Entre os documentos a serem deixados para o próximo papa está um relatório confidencial feito por três cardeais sobre o escândalo apelidado de “Vatileaks”, ano passado, quando um ex-mordomo do papa revelou documentos secretos acerca de casos de corrupção e disputas internas no Vaticano.
Ainda na Quinta-feira, Bento 16 vai reunir-se com cardeais – muitos dos quais com direito a voto no próximo conclave. Às 17h, ele embarca de helicóptero para a residência de verão, numa viagem de 15 minutos. Lá, fará uma aparição na janela do palácio pontifício, para saudar os moradores e admiradores que se reunirem na pequena praça do local.

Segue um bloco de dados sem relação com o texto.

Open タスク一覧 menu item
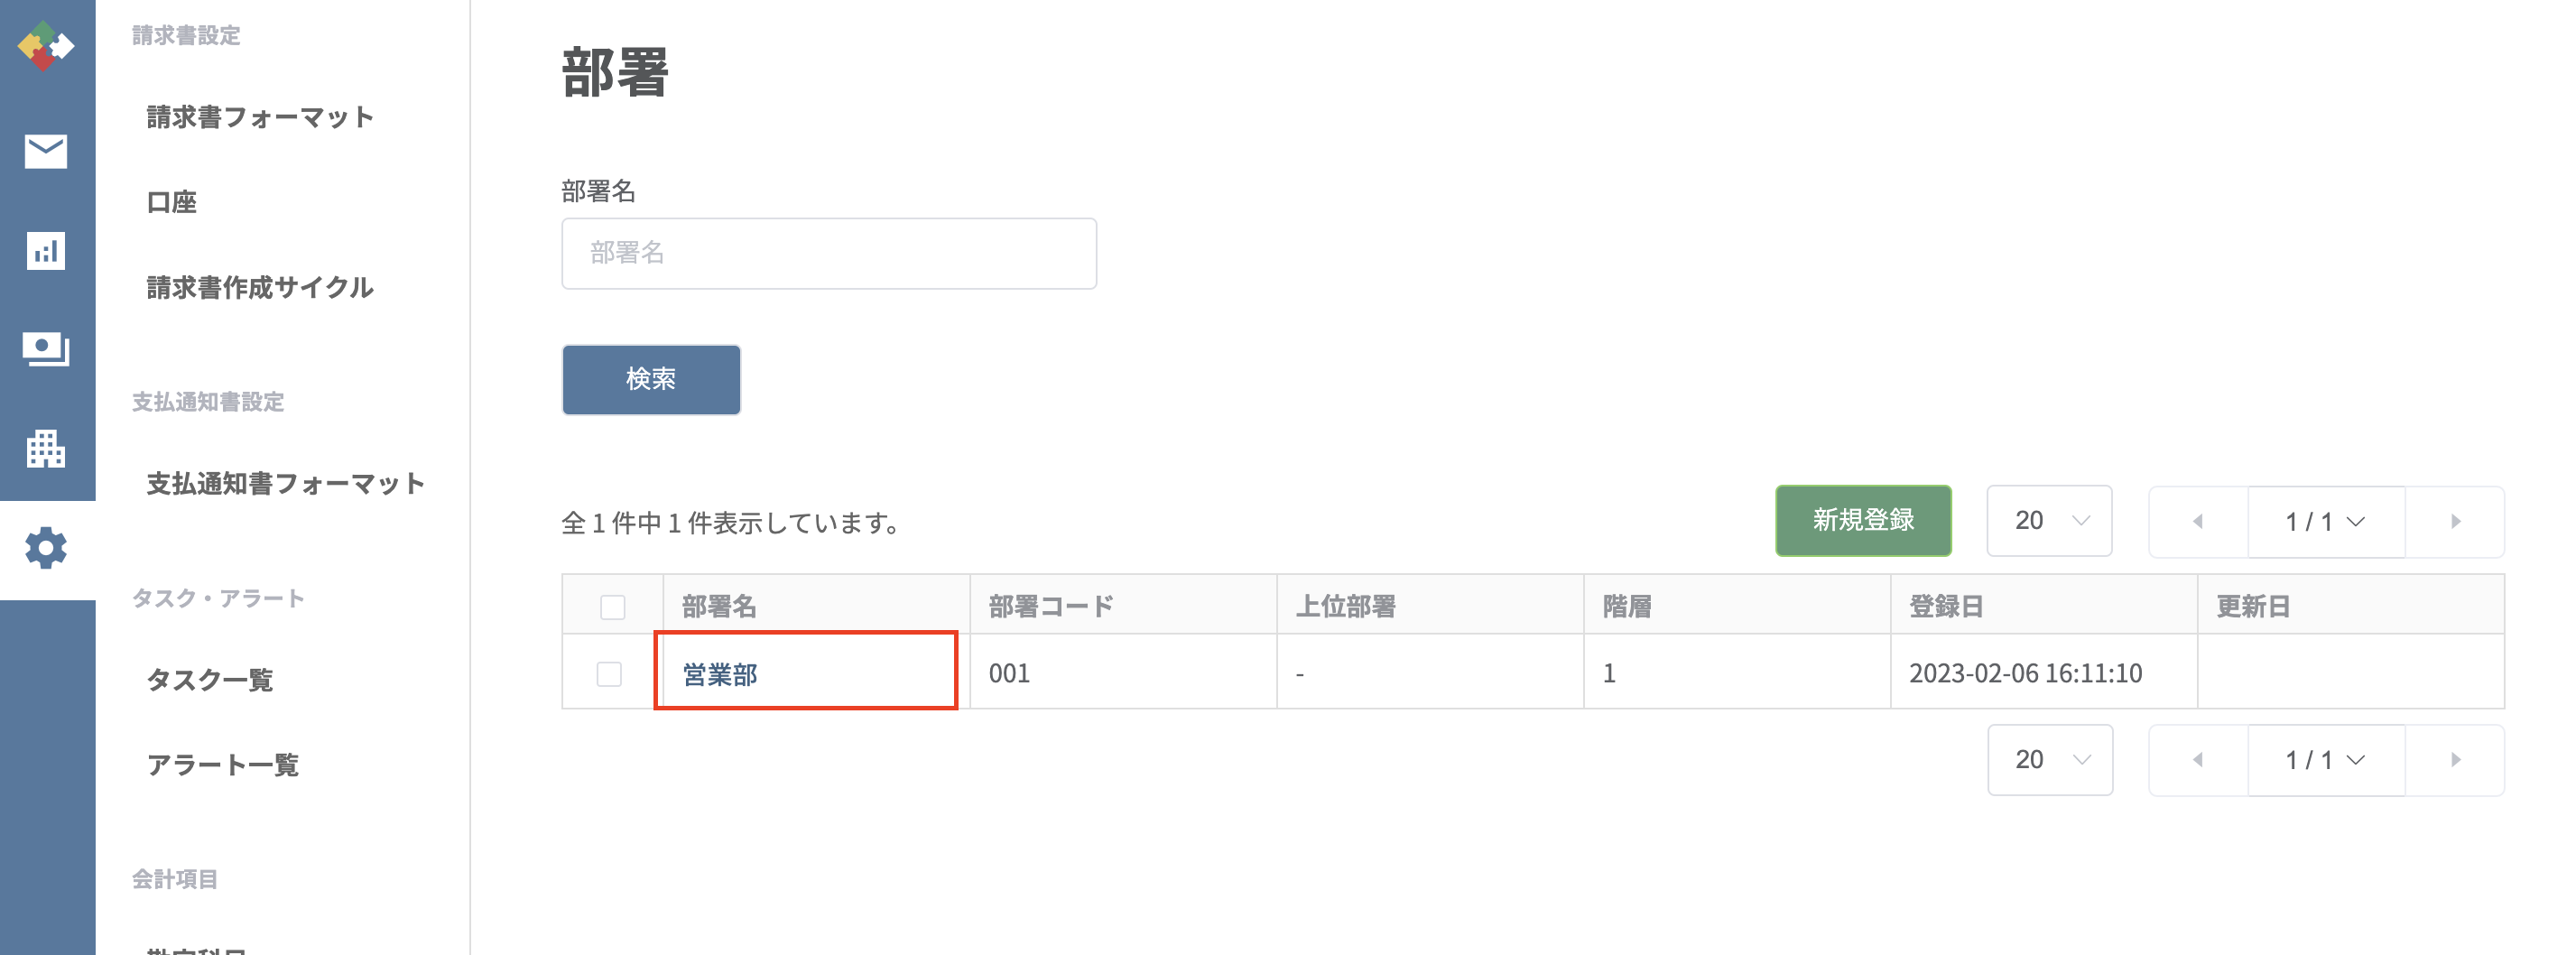This screenshot has width=2576, height=955. 210,680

Será a sua última aparição como papa. Às 20h, os membros da Guarda Suíça que actuam como sentinelas na residência irão embora a marchar, num sinal de que o trono pontifício está vago. Bento 16 continuará em Castelgandolfo até Abril, quando deve terminar a reforma do monastério onde ele irá morar, dentro do Vaticano.
Sexta-feira, em Roma, os cardeais começam a reunir-se para as chamadas “congregações gerais”, reuniões preparatórias do conclave. Pela praxe, o conclave deveria começar pelo menos 15 dias depois da vacância do cargo, mas, esta semana, o papa alterou as regras para permitir uma antecipação.
Os próprios cardeais poderão decidir quando iniciar o processo eleitoral. Aparentemente, o objectivo do Vaticano é que o novo papa seja eleito até meados de Março e entronizado antes do Domingo de Ramos, em 24 de Março, de modo a poder comandar as cerimónias da Semana Santa.
Nas últimas duas semanas, os cardeais já realizam consultas informais por email e telefone.